(Collected data)
....................

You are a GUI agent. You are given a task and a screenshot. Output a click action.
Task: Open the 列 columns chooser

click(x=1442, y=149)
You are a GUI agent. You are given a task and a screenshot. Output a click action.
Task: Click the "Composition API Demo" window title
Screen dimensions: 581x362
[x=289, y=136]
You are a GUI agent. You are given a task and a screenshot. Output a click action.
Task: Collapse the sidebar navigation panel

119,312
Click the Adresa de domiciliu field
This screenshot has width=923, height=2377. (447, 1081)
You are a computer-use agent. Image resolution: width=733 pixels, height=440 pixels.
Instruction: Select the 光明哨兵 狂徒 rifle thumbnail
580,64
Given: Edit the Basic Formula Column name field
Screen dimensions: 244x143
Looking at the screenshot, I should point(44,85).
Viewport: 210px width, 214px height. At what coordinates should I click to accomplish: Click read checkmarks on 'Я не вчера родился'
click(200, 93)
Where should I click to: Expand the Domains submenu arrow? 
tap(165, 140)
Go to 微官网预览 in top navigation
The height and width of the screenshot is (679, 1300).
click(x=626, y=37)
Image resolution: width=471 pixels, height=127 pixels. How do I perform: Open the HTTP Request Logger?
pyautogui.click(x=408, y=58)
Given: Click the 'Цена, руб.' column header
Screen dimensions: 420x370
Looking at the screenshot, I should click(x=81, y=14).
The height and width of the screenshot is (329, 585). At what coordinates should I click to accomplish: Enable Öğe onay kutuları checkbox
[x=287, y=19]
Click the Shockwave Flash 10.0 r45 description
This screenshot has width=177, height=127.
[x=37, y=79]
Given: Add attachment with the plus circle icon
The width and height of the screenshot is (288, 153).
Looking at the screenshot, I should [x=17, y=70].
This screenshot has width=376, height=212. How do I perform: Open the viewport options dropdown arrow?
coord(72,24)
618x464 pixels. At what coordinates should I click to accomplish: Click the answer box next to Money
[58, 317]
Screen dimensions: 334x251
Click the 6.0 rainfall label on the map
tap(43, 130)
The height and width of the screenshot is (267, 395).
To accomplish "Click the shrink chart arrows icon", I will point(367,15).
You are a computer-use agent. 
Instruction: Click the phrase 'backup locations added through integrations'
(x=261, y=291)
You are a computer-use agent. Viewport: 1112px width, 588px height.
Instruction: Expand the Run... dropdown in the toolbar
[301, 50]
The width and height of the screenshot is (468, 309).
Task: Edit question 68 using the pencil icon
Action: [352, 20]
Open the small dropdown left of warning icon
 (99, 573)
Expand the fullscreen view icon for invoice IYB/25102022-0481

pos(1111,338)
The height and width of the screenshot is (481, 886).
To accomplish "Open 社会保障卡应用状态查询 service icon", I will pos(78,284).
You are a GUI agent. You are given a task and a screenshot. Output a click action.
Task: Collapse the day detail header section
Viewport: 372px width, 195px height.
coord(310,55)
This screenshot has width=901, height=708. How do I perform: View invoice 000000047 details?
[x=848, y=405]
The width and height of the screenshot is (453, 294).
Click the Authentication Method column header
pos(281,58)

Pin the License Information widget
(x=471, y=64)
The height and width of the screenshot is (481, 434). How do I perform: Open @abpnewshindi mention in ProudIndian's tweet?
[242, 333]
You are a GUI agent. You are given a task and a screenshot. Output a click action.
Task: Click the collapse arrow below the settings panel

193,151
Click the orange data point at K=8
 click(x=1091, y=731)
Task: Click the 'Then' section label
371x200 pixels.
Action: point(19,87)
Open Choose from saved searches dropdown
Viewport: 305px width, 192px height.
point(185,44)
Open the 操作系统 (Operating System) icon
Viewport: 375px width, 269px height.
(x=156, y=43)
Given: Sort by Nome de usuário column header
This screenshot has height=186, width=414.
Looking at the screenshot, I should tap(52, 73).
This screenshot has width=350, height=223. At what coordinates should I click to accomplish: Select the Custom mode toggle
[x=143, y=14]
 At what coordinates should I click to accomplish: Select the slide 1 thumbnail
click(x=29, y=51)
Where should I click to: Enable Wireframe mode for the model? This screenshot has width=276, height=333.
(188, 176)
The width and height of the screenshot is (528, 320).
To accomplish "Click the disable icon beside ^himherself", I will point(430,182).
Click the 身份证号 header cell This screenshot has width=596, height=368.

....................

The answer must be an exact copy of every record above.

You are a GUI agent. You are given a task and a screenshot. Output a click action.
Task: Open the 列 columns chooser

click(x=1442, y=149)
You are a GUI agent. You are given a task and a screenshot. Output a click action.
Task: Click the "Composition API Demo" window title
Screen dimensions: 581x362
[x=289, y=136]
You are a GUI agent. You are given a task and a screenshot. Output a click action.
Task: Collapse the sidebar navigation panel

119,312
Click the Adresa de domiciliu field
This screenshot has width=923, height=2377. (447, 1081)
You are a computer-use agent. Image resolution: width=733 pixels, height=440 pixels.
Instruction: Select the 光明哨兵 狂徒 rifle thumbnail
580,64
Given: Edit the Basic Formula Column name field
Screen dimensions: 244x143
Looking at the screenshot, I should point(44,85).
Viewport: 210px width, 214px height. At what coordinates should I click to accomplish: Click read checkmarks on 'Я не вчера родился'
click(200, 93)
Where should I click to: Expand the Domains submenu arrow? 
tap(165, 140)
Go to 微官网预览 in top navigation
The height and width of the screenshot is (679, 1300).
click(x=626, y=37)
Image resolution: width=471 pixels, height=127 pixels. How do I perform: Open the HTTP Request Logger?
pyautogui.click(x=408, y=58)
Given: Click the 'Цена, руб.' column header
Screen dimensions: 420x370
Looking at the screenshot, I should click(x=81, y=14).
The height and width of the screenshot is (329, 585). At what coordinates should I click to accomplish: Enable Öğe onay kutuları checkbox
[x=287, y=19]
Click the Shockwave Flash 10.0 r45 description
This screenshot has width=177, height=127.
[x=37, y=79]
Given: Add attachment with the plus circle icon
The width and height of the screenshot is (288, 153).
Looking at the screenshot, I should [x=17, y=70].
This screenshot has width=376, height=212. How do I perform: Open the viewport options dropdown arrow?
coord(72,24)
618x464 pixels. At what coordinates should I click to accomplish: Click the answer box next to Money
[58, 317]
Screen dimensions: 334x251
Click the 6.0 rainfall label on the map
tap(43, 130)
The height and width of the screenshot is (267, 395).
To accomplish "Click the shrink chart arrows icon", I will point(367,15).
You are a computer-use agent. 
Instruction: Click the phrase 'backup locations added through integrations'
(x=261, y=291)
You are a computer-use agent. Viewport: 1112px width, 588px height.
Instruction: Expand the Run... dropdown in the toolbar
[301, 50]
The width and height of the screenshot is (468, 309).
Task: Edit question 68 using the pencil icon
Action: [352, 20]
Open the small dropdown left of warning icon
 (99, 573)
Expand the fullscreen view icon for invoice IYB/25102022-0481

pos(1111,338)
The height and width of the screenshot is (481, 886).
To accomplish "Open 社会保障卡应用状态查询 service icon", I will pos(78,284).
You are a GUI agent. You are given a task and a screenshot. Output a click action.
Task: Collapse the day detail header section
Viewport: 372px width, 195px height.
coord(310,55)
This screenshot has width=901, height=708. How do I perform: View invoice 000000047 details?
[x=848, y=405]
The width and height of the screenshot is (453, 294).
Click the Authentication Method column header
pos(281,58)

Pin the License Information widget
(x=471, y=64)
The height and width of the screenshot is (481, 434). How do I perform: Open @abpnewshindi mention in ProudIndian's tweet?
[242, 333]
You are a GUI agent. You are given a task and a screenshot. Output a click action.
Task: Click the collapse arrow below the settings panel

193,151
Click the orange data point at K=8
 click(x=1091, y=731)
Task: Click the 'Then' section label
371x200 pixels.
Action: point(19,87)
Open Choose from saved searches dropdown
Viewport: 305px width, 192px height.
point(185,44)
Open the 操作系统 (Operating System) icon
Viewport: 375px width, 269px height.
(x=156, y=43)
Given: Sort by Nome de usuário column header
This screenshot has height=186, width=414.
Looking at the screenshot, I should tap(52, 73).
This screenshot has width=350, height=223. At what coordinates should I click to accomplish: Select the Custom mode toggle
[x=143, y=14]
 At what coordinates should I click to accomplish: Select the slide 1 thumbnail
click(x=29, y=51)
Where should I click to: Enable Wireframe mode for the model? This screenshot has width=276, height=333.
(188, 176)
The width and height of the screenshot is (528, 320).
To accomplish "Click the disable icon beside ^himherself", I will point(430,182).
Click the 身份证号 header cell This screenshot has width=596, height=368.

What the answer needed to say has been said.